A renda líquida, no cenário de Marx, será baixa, porque só o trabalho produz “novo valor”, e se são poucos os trabalhadores que tem emprego, o “novo valor” será baixo (independente de quão alta seja a taxa de mais valia que os capitalistas consigam extrair). Para visualizar a ideia proposta por Marx, imaginemos milhares de robôs trabalhando numa grande fábrica e somente um trabalhador controlando todos eles, considerando apenas um ano de vida útil para todos os robôs: isso significa que será preciso trocar os robôs frequentemente, e traria enormes custos anuais em desvalorização das máquinas e reinvestimento nelas. A composição do PIB seria muito mais interessante. Se o PIB total é 100, poderíamos ter um consumo igual a 5, um investimento líquido igual a 5 e uma desvalorização igual a 90. Viveríamos num país com um PIB per capita de 500 mil dólares, mas 450 mil dólares seriam de desvalorização.

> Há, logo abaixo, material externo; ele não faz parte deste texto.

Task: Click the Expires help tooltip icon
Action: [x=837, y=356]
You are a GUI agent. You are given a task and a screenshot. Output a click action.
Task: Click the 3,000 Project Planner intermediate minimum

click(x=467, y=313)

Para ver como isso funciona, imaginemos que se alguém tem uma renda de 1.100 dólares anuais e a utiliza para comprar um computador portátil que custa 1.000 dólares e cuja vida útil, como todo mundo sabe, é de um ano. Cada ano ele terá que gastar a maior parte de sua renda para substituir esse computador, e a renda líquida disponível continua pequena. Para tornar as coisas ainda piores, suponhamos que, com cada ano que passa, na medida em que esse alguém compita com outros que têm outros computadores portáteis, necessitará incrementar esse gasto em 5%, e sua renda líquida vai baixando, ainda que a pessoa viva em meio a uma montanha de computadores portáteis.

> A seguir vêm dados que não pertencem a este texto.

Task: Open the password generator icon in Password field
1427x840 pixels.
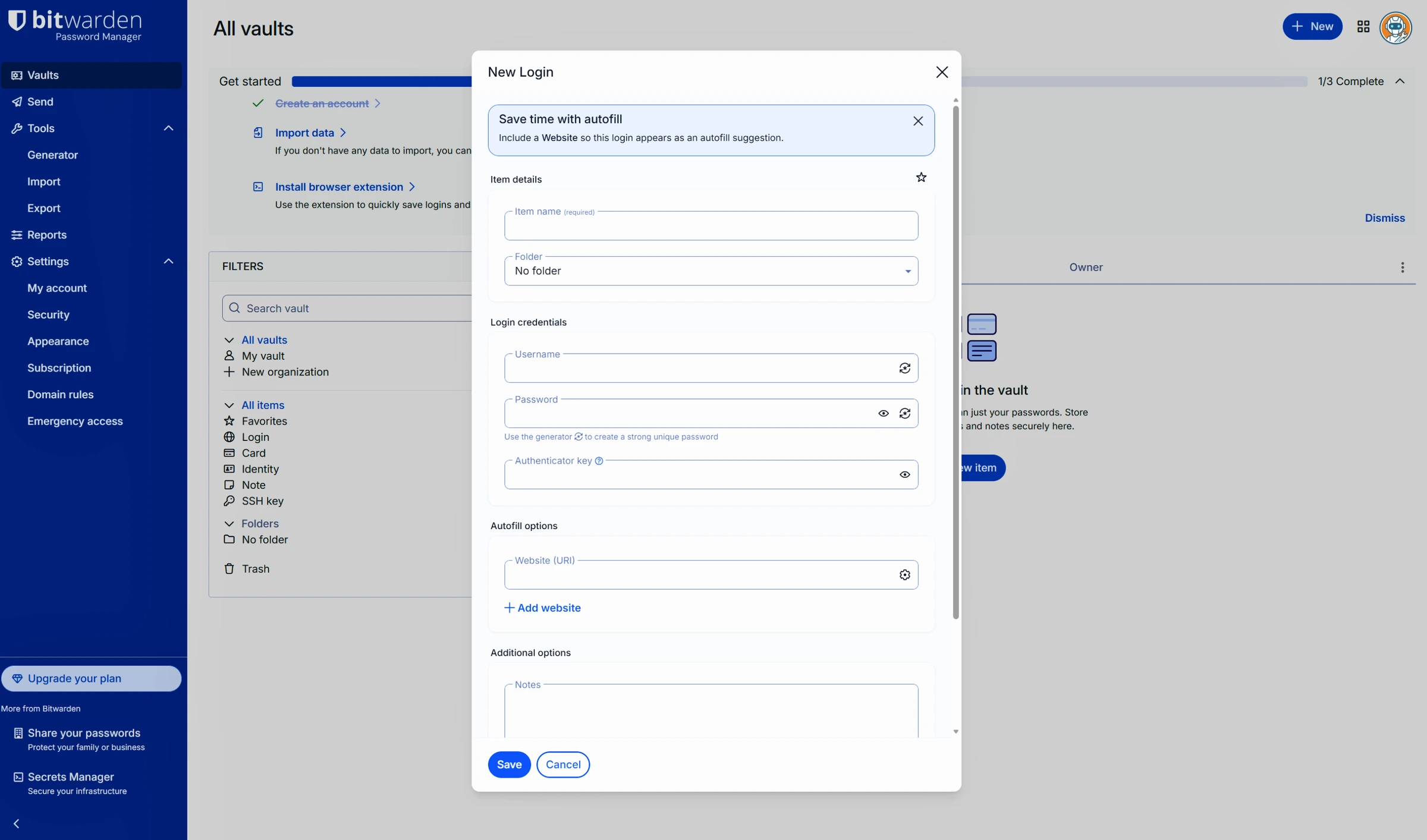Action: click(x=904, y=413)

No cenário pensado por Stiglitz, em certos sentidos, tem uma aparência muito similar: teríamos as mesmas fábricas imensas, infestadas por milhares de robôs, mas seu produto marginal seria elevado e todo produto líquido seria apropriado pelos capitalistas.
Para o trabalho, em ambos os casos, não restará quase nada, pelo simples motivo de que praticamente ninguém tem emprego. Uma utopia bastante negativa, seja como for. Mas não totalmente: no caso de Stiglitz, poderíamos carregar os capitalistas com impostos e usar esses recursos para ter potenciais trabalhadores felizes, desfrutando de muito ócio, vendo televisão e brincando com jogos divertidos, em seus computadores portáteis. No cenário descrito por Marx, a renda líquida seria baixa, ainda que nos levasse a viver num mundo repleto de complicadas máquinas. Logo, não haveria muito o que redistribuir. Qual deles vocês preferem?

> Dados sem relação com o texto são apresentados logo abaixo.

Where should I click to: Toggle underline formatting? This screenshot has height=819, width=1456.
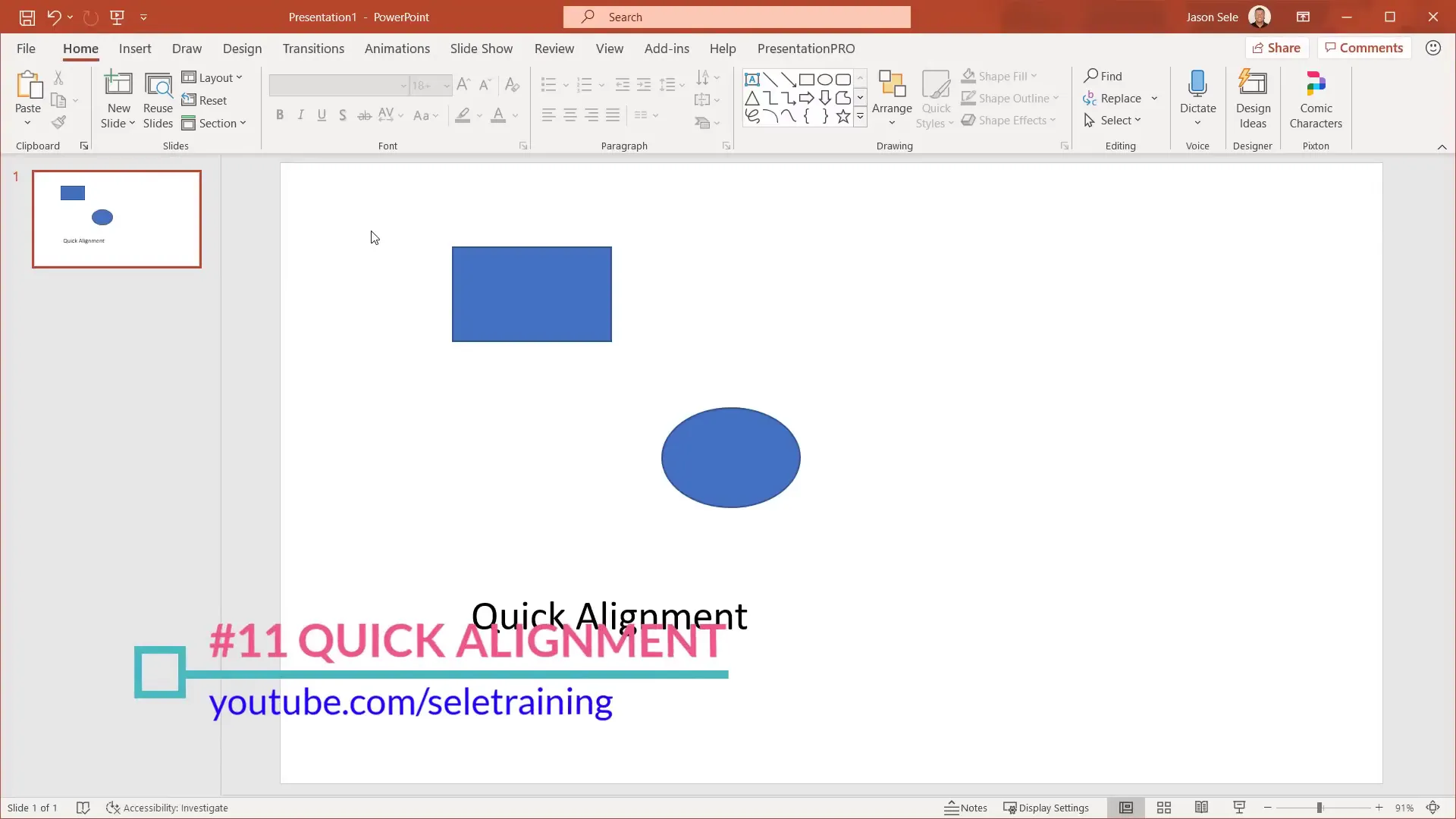322,115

Branko Milanovic é um economista sérvio-estadunidense. Especialista em estudos da relação entre desenvolvimento e desigualdades, professor do Graduate Center da City University of New York (CUNY) e investigador titular no Luxembourg Income Study (LIS). Anteriormente, foi economista chefe do Departamento de Investigação do Banco Mundial.